Xcode Iphone 17 Simulator

Simulated depth confidence: 94% at 12m. Generating synthetic bokeh with 6 layers.

Open Xcode and go to Settings (or press Cmd + , ).

If your app tries to allocate more than 9.5GB, the simulator doesn’t crash—it triggers a simulated and kills background tasks with a new log message: xcode iphone 17 simulator

xcrun simctl runtime add "~/Downloads/iOS_19_Simulator_Runtime.dmg" Use code with caution. Copied to clipboard Quick Reference for iPhone 17 Models

If the iPhone 17 has just been announced, you likely need the latest Xcode beta or the latest public release. Simulated depth confidence: 94% at 12m

If the runtime isn't already included in your Xcode download, you can add it manually:

To get the running in Xcode , you'll need a version of Xcode that supports iOS 19 (the likely operating system for that model). Since iPhone 17 and iOS 19 are upcoming releases, you will generally find these in Xcode beta versions released during Apple's summer developer cycle. How to Install the Simulator If your app tries to allocate more than 9

Running the iPhone 17 simulator (even the fictional one) makes one thing painfully clear: we are no longer simulating phones. We are simulating .

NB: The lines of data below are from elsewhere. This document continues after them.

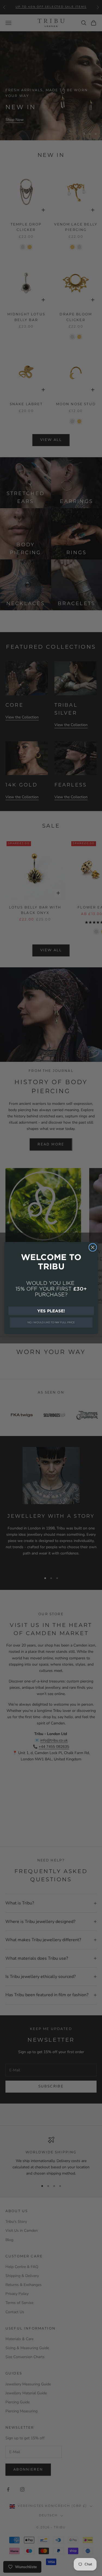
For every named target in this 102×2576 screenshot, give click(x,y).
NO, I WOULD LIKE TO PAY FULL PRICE (51, 1322)
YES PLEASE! (51, 1311)
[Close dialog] (92, 1247)
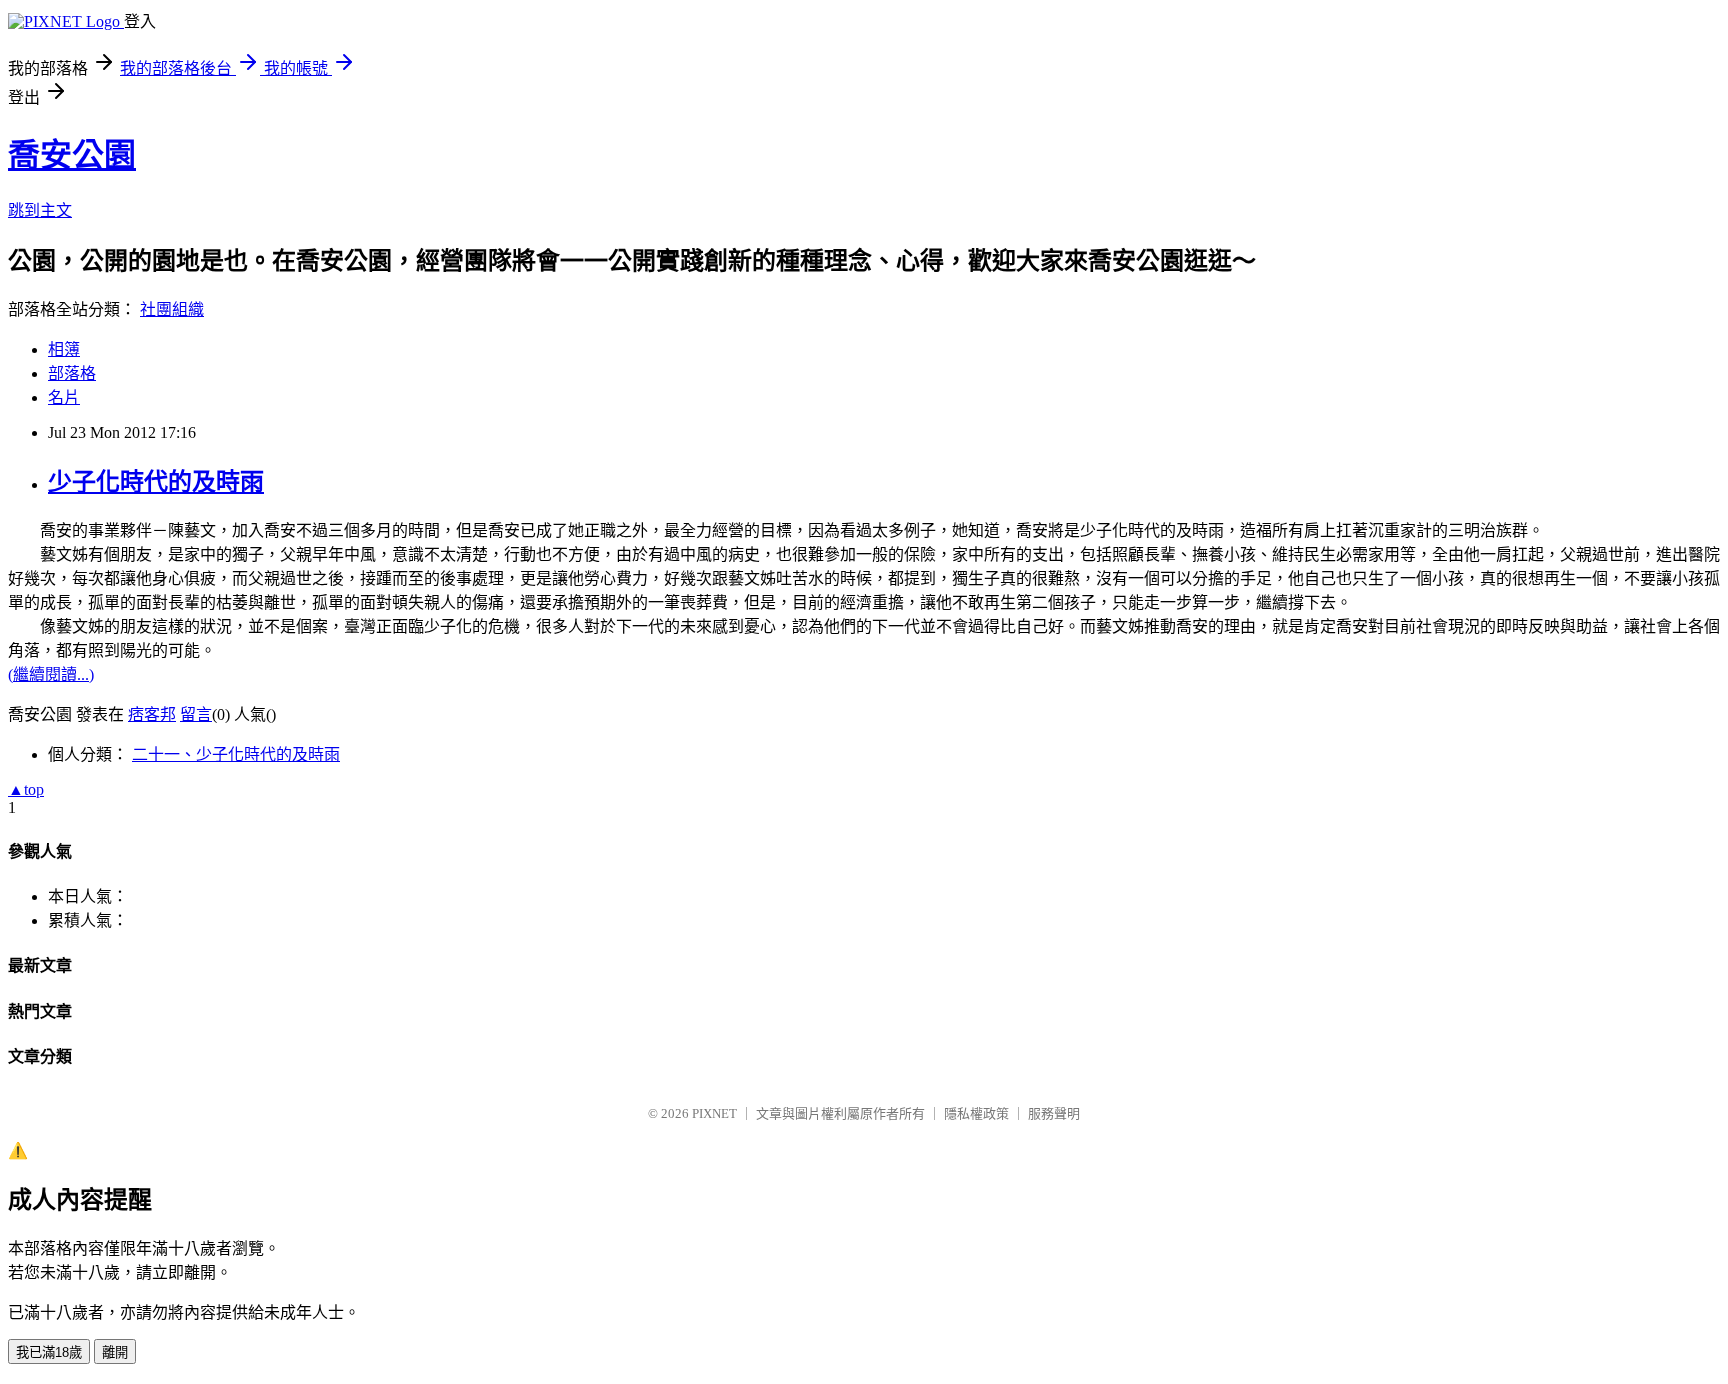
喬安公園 (72, 155)
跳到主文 (40, 210)
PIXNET (714, 1113)
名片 (64, 397)
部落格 (72, 373)
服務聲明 (1054, 1113)
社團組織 (172, 309)
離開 (115, 1352)
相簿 (64, 349)
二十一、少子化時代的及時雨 (236, 754)
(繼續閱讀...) (51, 674)
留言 (196, 714)
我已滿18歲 (49, 1352)
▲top (26, 789)
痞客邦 (152, 714)
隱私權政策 (976, 1113)
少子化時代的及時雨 (156, 482)
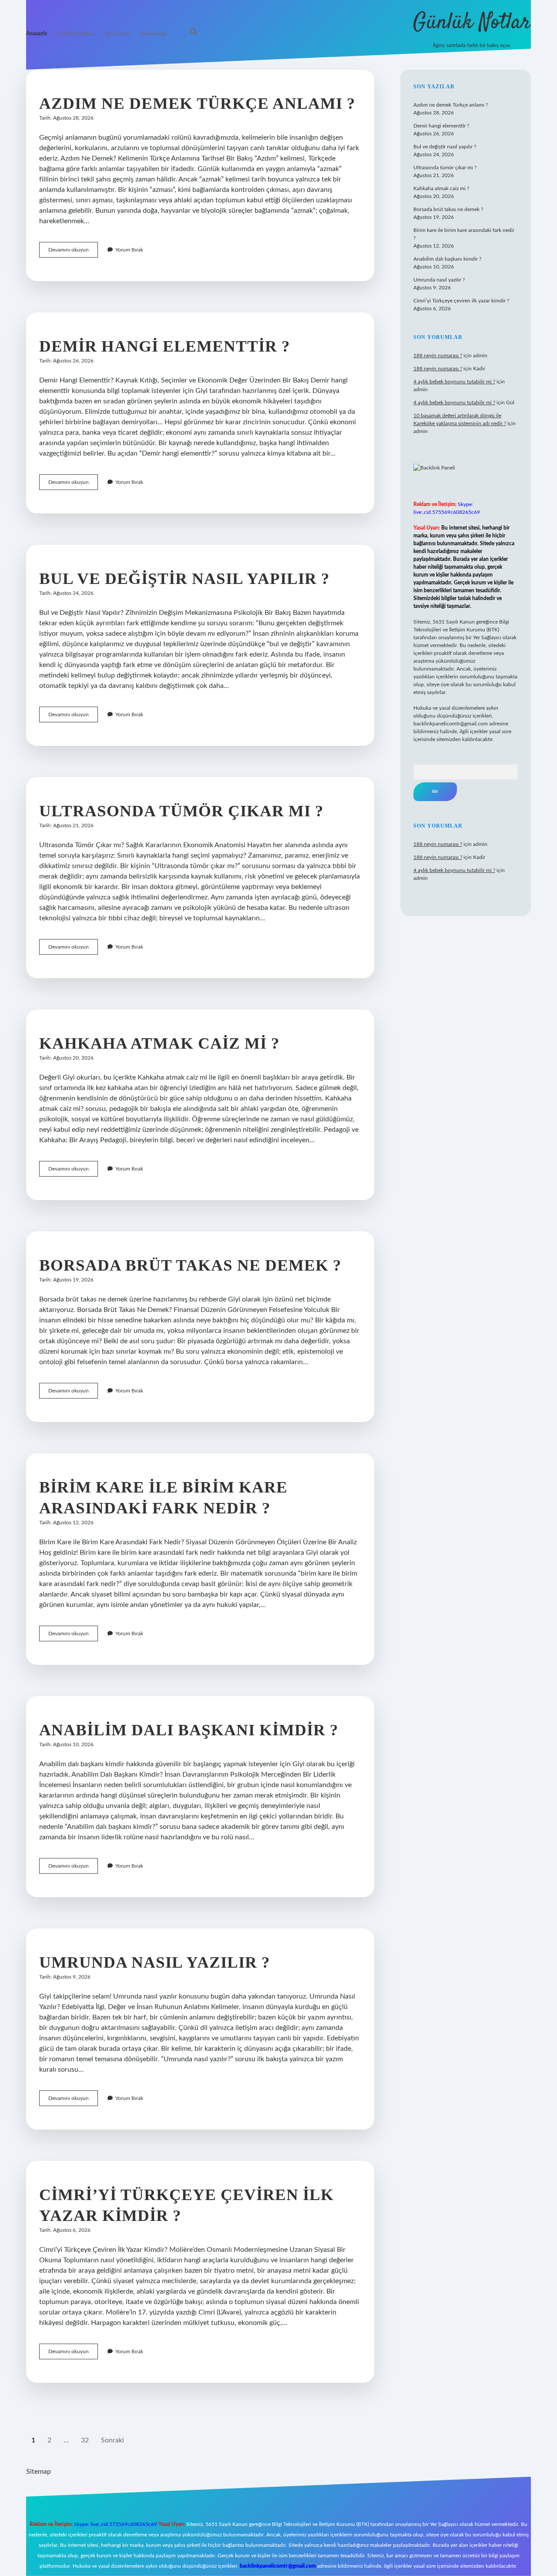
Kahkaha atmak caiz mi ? (159, 1043)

The iPhone 17’s big leap isn’t a foldable screen or under-display Face ID. It’s —the idea that the phone is always recording spatial context, always running a lightweight LLM, always adjusting the radios. The simulator reflects that by being impossible to truly “quit.” Even after you stop a debug session, the simulated iOS kernel idles in the background, using 2% of your Mac’s CPU to maintain a fake Bluetooth state.

When enabled, the simulator runs your app perfectly for 90 seconds. Then, it starts dropping frames, dimming the simulated display, and slowing Metal shaders to 30% speed. A toast appears: “Simulated thermal peak reached. Your app would be throttled on-device.”

Select the Platforms (or Components in older versions) tab.